Although Edelman’s research found that changes to one’s menstrual cycle from the vaccine are likely temporary, some people have said they experience lasting shifts long after getting vaccinated.
Sammi Beechan, 32, of Hammond, Ore., said they used to have a “blessed beautiful cycle” that came every 28 days “like clockwork.” The result was mild cramps and only four days of light to medium bleeding.
Beechan got a Johnson & Johnson shot in April 2021 and didn’t experience any adverse reactions. However, after getting a Moderna booster that October, they started to have their period more frequently every 24 days. She also experienced heavier bleeding, more-painful cramps and extreme mood shifts. doctors ruled out endometriosis and other potential health conditions as the cause of these symptoms.
Beechan stated that she hoped more data about potential period side effects had been given prior to the vaccine rollout. “I went from having very consistent expectations and now each month I’m like, okay, I guess this is what it is,” Beechan said.

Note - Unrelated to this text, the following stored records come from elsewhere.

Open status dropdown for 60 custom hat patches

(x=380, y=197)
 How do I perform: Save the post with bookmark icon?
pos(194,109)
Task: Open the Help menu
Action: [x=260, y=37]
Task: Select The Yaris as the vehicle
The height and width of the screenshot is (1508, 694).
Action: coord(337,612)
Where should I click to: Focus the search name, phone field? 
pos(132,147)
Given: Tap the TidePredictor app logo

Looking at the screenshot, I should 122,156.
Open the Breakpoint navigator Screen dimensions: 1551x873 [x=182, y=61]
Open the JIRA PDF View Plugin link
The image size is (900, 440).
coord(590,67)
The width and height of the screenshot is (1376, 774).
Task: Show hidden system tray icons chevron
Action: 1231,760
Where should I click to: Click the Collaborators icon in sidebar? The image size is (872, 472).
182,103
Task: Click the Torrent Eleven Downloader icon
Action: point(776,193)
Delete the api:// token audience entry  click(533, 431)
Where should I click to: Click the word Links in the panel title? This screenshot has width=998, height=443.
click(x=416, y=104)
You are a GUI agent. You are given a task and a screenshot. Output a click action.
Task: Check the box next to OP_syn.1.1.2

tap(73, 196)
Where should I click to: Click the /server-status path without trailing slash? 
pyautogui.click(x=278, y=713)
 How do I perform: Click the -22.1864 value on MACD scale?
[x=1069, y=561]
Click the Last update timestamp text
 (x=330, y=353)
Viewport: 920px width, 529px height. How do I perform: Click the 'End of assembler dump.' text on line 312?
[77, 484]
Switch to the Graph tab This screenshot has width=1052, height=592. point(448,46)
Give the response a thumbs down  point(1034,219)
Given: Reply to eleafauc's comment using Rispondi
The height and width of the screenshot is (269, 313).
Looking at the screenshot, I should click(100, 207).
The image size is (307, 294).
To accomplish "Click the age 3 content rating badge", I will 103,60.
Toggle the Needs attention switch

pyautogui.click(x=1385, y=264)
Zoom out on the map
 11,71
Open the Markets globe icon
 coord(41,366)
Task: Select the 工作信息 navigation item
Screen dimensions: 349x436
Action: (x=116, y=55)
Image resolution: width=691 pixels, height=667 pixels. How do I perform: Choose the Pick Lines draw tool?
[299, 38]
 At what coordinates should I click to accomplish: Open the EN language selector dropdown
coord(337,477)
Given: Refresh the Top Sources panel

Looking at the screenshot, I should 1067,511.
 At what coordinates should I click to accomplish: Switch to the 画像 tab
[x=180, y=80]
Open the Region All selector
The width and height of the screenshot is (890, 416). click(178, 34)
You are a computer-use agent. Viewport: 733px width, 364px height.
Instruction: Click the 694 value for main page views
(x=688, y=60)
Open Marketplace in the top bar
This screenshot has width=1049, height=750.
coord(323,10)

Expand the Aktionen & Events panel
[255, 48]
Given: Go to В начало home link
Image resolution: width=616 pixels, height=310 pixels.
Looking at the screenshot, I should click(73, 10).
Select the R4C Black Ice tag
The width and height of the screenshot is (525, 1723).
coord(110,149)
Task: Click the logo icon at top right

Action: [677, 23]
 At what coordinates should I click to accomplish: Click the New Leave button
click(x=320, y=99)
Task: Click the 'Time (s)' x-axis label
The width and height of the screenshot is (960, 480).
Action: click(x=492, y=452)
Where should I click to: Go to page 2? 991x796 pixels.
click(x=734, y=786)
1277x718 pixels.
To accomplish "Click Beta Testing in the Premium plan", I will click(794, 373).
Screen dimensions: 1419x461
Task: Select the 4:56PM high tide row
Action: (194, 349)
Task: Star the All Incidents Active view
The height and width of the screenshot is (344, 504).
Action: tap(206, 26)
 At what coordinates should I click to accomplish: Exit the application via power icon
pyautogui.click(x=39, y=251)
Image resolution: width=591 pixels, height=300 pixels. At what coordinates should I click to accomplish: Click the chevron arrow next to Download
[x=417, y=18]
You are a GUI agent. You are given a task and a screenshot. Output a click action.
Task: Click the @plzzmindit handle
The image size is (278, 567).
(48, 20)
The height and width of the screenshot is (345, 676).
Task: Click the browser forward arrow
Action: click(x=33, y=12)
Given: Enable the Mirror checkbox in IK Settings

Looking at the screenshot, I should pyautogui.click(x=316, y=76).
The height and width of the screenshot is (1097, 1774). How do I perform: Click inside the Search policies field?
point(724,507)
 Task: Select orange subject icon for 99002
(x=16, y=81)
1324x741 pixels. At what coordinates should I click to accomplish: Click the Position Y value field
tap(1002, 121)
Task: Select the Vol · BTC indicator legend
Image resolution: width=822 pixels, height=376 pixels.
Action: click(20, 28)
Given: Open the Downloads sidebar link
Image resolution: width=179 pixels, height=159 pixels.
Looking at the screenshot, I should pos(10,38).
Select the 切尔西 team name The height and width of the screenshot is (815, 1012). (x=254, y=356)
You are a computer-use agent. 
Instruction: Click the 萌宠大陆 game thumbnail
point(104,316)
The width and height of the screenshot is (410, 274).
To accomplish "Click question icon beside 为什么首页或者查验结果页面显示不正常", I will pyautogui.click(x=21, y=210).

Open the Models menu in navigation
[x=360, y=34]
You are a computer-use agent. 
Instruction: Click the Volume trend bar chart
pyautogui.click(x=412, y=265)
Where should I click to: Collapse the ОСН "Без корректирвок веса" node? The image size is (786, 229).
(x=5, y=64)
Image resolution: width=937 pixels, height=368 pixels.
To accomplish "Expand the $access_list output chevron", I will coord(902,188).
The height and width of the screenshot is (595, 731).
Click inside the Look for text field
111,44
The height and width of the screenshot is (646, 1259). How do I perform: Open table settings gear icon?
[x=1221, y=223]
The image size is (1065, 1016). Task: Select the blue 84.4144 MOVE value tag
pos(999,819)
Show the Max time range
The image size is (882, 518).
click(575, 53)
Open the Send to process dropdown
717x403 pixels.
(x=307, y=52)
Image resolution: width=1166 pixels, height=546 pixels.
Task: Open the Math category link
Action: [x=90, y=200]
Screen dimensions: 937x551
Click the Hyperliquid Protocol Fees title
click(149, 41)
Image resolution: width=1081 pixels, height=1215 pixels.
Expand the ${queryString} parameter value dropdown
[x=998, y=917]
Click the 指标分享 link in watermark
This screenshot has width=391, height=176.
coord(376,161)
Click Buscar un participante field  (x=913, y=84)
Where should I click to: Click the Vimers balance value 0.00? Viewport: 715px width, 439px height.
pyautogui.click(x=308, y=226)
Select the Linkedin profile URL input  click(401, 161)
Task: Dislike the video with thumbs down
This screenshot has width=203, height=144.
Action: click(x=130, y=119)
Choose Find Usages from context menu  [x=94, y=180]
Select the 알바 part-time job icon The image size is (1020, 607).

According to Diana Bianchi, the director of the Eunice Kennedy Shriver National Institute of Child Health and Human Development–who funded Edelman’s research–a significantly late period after vaccination is not necessarily a cause for alarm.
“I wouldn’t recommend going to a doctor after the first time that it happens, just because all the evidence indicates that the change resolves, it’s only temporary,” she said. “If it’s a persistent change in the menstrual cycle interval, then that might be a reason to see your primary-care physician or OB/GYN.”
The National Institutes of Health has funded several other research projects regarding coronavirus vaccines and menstruation, which includes studies on adolescents and people with endometriosis. The goal is to have a wider understanding about the vaccine as well increase public trust in it.
Olivia Rodriguez, 26 said that she won’t get her booster shot because her experience after the second Moderna shot in March 2021 was so bad. Despite just finishing her period, another one started only a few days after getting the vaccine. This new period lasted for 10 days with heavier bleeding which is unusual because normally periods only last 4 or 5 days tops and have mild cramps.
At first, she was beside herself with worry, but she’s still cautious about getting another vaccination. Medical researchers need to gain the trust of Indigenous people and people of color by being more transparent about potential side effects from the start.
“I never really got an explanation of why or what happened,” she said.